If not concerned with a hunting lineage, then I would really just be concerned that they are BSS registered, and that the sire and dam have both good hip and eye certifications. Hips are the biggest issue with Boykins. Gundogbreeder is a decent website to find breeders to contact.


----------



## birdyshooter (Sep 17, 2019)

GSP guy here. Had to put him down almost 5 years ago. Come to find out my boy is allergic to dogs. Really contemplating the Pudlepointer at this point for their hypoallergenic properties. Local preserve had two, but the guy wanted $4k each. 🥴


----------



## Featherbrain (Nov 5, 2021)

VANMflyfishing said:


> GSP owner here. He’s a great dog, months now. He doesn’t have the people pleasing trait like labs though haha. Does great in thick cover, open field work, sent. and retrieval. Cutest puppies ever too…
> View attachment 202112
> 
> View attachment 202113


Beautiful dog!


----------



## VAredfish (Jan 8, 2022)

My Boykins have come from brandywine creek boykins in Indiana. Fantastic breeder, great dogs. PM me if you have questions, happy to share my experience.

Data >>
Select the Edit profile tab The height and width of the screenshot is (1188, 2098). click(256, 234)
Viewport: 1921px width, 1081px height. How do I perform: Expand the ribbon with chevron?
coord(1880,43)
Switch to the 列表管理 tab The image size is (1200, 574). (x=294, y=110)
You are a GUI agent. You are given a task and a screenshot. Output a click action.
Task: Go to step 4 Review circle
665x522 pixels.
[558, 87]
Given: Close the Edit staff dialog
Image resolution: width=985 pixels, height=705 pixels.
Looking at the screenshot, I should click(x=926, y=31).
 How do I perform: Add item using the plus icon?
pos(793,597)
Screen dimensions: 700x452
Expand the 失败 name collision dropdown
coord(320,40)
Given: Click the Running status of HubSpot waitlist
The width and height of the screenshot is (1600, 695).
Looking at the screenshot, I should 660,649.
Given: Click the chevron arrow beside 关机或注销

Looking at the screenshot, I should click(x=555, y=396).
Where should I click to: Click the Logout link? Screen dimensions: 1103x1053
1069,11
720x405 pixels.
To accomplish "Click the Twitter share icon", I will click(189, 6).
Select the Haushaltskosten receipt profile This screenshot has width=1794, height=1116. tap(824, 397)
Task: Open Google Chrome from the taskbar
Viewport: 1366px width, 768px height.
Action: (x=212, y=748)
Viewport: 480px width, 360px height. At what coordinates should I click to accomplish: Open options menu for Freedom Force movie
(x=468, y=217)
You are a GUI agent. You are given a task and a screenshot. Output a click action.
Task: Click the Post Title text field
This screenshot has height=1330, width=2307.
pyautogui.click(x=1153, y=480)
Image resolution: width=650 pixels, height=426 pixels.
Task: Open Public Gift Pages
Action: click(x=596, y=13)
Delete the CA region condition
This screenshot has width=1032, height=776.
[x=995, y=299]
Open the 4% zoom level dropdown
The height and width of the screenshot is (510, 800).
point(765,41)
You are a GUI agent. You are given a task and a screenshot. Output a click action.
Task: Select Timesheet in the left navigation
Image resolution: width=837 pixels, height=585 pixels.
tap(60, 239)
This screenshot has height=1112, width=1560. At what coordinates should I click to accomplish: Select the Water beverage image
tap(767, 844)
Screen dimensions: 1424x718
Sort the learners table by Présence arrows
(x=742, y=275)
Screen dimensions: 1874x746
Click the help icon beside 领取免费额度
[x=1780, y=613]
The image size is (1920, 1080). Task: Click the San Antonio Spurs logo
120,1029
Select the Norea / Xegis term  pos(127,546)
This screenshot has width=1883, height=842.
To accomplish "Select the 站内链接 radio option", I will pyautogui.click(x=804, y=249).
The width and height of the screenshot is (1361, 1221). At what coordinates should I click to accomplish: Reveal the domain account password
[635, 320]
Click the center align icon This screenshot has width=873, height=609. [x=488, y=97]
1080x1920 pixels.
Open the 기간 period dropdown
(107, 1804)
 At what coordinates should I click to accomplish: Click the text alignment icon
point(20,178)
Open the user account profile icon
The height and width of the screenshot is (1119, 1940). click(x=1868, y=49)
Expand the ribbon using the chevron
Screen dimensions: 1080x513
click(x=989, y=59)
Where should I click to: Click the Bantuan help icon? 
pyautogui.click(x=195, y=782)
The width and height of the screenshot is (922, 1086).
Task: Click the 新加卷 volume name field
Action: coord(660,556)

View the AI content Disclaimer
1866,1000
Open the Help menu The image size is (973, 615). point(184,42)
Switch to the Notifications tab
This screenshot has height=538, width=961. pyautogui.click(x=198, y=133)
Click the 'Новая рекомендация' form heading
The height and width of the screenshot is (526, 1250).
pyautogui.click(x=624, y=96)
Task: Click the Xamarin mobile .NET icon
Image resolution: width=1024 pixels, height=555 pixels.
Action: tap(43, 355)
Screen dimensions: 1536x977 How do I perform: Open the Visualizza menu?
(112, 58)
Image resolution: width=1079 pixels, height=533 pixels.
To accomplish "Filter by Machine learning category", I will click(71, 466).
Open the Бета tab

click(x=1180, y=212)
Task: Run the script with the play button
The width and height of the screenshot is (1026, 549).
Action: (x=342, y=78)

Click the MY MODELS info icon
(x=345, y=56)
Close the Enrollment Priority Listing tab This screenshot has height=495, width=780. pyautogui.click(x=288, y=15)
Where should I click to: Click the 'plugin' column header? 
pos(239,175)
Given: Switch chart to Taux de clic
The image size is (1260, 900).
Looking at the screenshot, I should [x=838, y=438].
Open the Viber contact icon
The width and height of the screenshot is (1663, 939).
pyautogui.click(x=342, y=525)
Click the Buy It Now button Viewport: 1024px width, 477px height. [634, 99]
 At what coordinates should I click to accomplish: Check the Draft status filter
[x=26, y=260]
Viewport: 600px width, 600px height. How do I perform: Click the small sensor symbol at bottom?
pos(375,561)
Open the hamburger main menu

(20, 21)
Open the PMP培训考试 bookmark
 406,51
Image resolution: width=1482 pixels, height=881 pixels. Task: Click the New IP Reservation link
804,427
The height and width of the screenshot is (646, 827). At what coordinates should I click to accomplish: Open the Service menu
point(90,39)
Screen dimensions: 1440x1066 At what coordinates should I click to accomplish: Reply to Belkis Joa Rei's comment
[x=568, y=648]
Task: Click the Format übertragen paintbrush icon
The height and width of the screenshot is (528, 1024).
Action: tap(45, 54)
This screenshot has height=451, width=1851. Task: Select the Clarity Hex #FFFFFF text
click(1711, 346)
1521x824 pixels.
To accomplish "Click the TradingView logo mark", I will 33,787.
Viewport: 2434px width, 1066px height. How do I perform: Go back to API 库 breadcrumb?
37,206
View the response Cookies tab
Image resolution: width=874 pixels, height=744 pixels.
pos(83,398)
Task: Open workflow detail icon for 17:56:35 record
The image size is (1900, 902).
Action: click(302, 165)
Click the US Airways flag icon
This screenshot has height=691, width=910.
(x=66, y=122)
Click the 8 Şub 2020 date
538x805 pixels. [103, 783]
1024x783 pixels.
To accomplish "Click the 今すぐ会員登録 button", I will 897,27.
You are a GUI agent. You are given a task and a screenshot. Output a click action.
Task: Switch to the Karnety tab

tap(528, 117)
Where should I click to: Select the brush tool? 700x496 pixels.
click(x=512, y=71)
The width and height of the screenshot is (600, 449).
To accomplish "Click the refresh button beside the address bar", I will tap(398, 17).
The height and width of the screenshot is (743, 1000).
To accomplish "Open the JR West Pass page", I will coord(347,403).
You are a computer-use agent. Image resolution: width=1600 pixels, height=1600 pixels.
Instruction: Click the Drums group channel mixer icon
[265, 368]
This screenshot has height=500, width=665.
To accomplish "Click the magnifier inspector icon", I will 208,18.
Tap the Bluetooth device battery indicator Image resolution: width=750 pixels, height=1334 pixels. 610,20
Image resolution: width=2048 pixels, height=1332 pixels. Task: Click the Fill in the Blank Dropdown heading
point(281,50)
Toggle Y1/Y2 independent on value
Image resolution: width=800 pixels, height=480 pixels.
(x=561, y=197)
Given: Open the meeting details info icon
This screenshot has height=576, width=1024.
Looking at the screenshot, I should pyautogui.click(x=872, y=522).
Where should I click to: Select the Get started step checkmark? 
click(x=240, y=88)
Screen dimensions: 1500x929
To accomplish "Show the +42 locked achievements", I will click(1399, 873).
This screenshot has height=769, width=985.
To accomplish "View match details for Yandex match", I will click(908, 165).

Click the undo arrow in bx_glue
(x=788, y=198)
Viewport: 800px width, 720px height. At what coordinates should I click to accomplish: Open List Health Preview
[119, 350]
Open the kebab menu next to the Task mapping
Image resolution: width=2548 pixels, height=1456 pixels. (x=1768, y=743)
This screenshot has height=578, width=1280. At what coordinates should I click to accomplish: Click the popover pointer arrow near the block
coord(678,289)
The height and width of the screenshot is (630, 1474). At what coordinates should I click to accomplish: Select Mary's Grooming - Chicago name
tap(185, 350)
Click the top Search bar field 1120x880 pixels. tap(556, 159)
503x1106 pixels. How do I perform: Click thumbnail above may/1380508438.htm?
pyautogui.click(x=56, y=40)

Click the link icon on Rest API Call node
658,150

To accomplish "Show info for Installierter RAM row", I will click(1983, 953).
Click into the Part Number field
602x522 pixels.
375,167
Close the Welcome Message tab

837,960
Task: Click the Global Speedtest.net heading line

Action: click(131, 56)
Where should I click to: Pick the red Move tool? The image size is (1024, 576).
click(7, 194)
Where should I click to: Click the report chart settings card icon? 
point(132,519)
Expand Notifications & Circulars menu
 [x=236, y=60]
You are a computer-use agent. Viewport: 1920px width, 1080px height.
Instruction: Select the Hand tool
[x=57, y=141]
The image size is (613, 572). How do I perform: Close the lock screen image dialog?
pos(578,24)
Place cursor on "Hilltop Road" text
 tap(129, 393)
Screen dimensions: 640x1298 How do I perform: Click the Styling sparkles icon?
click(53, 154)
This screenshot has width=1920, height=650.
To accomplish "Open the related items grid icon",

Exercise >>
Rewrite the hunting dog thread from "Beautiful dog!" to "share my experience.", swapping "Fantastic" for "Excellent".

Problem solution >>
Beautiful dog!


----------



## VAredfish (Jan 8, 2022)

My Boykins have come from brandywine creek boykins in Indiana. Excellent breeder, great dogs. PM me if you have questions, happy to share my experience.